Strong Price of Anarchy and Coalitional Dynamics
Yoram Bachrach, Vasilis Syrgkanis, Eva Tardos, Milan Vojnovic

TL;DR
This paper develops a coalitional smoothness framework to analyze how cooperation affects the efficiency of outcomes in utility games, providing bounds on the strong price of anarchy and related equilibria.
Contribution
It introduces a novel coalitional smoothness framework that extends existing non-cooperative game analysis to cooperative settings, capturing bounds on various equilibrium concepts.
Findings
Bounds on the strong price of anarchy for network design games.
In monotone utility-maximization games, the strong price of anarchy is at most 2.
In potential games, the strong price of anarchy is close to the price of stability.
Abstract
We introduce a framework for studying the effect of cooperation on the quality of outcomes in utility games. Our framework is a coalitional analog of the smoothness framework of non-cooperative games.
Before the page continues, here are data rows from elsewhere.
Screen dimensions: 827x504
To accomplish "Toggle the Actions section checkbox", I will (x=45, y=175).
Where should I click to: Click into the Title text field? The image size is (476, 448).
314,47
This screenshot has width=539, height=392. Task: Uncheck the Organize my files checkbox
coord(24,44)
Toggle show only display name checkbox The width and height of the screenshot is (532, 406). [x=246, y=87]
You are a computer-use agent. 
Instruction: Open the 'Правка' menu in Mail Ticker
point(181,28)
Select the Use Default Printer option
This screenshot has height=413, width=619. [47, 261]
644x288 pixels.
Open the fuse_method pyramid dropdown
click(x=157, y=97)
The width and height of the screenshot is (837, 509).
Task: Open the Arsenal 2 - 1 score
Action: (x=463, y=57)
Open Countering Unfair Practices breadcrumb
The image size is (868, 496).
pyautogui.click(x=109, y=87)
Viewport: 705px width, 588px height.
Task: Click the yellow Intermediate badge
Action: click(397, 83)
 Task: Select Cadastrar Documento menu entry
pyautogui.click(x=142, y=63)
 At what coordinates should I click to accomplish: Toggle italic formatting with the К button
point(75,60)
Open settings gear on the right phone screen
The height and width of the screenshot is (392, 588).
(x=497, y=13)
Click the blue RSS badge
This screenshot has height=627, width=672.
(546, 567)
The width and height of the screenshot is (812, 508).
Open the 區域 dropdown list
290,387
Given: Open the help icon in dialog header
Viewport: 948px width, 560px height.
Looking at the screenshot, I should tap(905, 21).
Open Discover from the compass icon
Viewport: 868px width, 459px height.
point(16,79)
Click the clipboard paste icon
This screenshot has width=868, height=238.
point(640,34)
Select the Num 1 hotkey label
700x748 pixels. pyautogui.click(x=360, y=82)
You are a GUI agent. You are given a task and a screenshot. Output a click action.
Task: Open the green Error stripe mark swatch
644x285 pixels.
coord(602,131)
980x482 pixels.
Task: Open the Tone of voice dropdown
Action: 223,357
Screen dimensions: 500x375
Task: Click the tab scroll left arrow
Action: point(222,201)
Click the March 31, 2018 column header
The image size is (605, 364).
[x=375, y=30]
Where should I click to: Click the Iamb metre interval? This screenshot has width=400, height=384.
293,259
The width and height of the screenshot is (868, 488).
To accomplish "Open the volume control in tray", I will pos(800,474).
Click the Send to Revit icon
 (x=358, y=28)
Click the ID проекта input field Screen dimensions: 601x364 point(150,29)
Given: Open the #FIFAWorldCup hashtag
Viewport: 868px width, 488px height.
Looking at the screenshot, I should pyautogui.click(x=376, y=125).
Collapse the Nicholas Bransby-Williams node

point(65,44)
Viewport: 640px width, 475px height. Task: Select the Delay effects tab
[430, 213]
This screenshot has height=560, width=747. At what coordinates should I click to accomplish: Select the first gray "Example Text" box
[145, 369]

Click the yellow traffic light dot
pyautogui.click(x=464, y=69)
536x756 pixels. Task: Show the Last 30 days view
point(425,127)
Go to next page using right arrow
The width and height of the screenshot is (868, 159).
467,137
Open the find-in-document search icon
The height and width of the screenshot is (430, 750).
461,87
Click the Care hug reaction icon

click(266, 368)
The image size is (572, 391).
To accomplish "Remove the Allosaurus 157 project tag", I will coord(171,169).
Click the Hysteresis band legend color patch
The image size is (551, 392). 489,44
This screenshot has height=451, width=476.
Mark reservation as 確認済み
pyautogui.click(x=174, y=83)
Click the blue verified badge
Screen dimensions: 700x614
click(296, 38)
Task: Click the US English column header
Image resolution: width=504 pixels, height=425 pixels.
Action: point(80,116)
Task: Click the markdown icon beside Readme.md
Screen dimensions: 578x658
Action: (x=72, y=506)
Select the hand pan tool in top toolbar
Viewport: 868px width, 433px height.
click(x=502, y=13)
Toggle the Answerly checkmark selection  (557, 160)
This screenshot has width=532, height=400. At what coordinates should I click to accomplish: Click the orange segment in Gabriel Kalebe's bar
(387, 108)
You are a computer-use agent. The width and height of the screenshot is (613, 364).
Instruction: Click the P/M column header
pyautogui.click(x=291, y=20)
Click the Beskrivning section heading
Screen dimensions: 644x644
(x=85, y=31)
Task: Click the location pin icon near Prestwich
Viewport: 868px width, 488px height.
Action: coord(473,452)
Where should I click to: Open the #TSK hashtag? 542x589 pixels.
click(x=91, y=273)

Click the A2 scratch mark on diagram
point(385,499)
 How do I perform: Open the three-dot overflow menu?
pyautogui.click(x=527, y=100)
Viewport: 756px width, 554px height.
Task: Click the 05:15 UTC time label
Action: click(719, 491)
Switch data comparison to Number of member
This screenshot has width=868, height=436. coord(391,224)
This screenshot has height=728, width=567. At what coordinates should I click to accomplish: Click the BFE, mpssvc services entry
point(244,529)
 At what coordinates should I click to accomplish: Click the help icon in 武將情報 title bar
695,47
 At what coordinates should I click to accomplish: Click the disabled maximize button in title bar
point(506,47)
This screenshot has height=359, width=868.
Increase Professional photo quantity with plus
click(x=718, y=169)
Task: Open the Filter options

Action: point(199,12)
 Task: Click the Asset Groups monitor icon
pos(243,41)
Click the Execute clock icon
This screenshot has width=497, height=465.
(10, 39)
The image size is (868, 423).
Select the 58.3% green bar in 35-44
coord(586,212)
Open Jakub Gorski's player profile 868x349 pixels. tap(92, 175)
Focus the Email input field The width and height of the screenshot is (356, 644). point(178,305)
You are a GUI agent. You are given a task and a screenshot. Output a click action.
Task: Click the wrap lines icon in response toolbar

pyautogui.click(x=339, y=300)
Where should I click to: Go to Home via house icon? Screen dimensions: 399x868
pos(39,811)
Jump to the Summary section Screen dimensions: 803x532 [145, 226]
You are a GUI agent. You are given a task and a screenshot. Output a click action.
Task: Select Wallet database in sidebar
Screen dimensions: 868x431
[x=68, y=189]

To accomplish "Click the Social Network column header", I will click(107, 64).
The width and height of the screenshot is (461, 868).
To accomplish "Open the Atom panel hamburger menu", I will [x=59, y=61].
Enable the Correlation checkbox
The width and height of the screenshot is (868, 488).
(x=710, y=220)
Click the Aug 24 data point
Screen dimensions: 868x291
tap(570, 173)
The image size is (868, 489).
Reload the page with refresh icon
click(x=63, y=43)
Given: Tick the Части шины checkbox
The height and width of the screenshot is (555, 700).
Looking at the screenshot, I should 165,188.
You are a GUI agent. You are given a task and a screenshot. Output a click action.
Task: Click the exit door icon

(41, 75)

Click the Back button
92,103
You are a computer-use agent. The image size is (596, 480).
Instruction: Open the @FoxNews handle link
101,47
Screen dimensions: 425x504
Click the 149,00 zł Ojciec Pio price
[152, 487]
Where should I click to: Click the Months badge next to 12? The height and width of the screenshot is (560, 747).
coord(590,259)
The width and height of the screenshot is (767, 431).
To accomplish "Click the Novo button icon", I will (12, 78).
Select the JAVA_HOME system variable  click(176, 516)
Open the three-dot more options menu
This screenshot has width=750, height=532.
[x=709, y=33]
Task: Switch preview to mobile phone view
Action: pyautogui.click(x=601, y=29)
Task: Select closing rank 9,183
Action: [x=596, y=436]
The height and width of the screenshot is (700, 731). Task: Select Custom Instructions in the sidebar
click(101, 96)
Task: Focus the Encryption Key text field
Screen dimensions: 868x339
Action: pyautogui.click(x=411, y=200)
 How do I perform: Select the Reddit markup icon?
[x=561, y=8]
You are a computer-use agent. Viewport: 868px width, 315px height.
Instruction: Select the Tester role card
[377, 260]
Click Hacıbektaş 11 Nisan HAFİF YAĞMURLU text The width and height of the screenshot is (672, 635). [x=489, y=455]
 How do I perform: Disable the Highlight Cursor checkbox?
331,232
Coalitional smoothness implies bounds on the strong price of anarchy, the loss of quality of coalitionally stable outcomes, as well as bounds on coalitional versions of coarse correlated equilibria and sink equilibria, which we define as out-of-equilibrium myopic behavior as determined by a natural coalitional version of best-response dynamics. Our coalitional smoothness framework captures existing results bounding the strong price of anarchy of network design games. We show that in any monotone utility-maximization game, if each player's utility is at least his marginal contribution to the welfare, then the strong price of anarchy is at most 2. This captures a broad class of games,…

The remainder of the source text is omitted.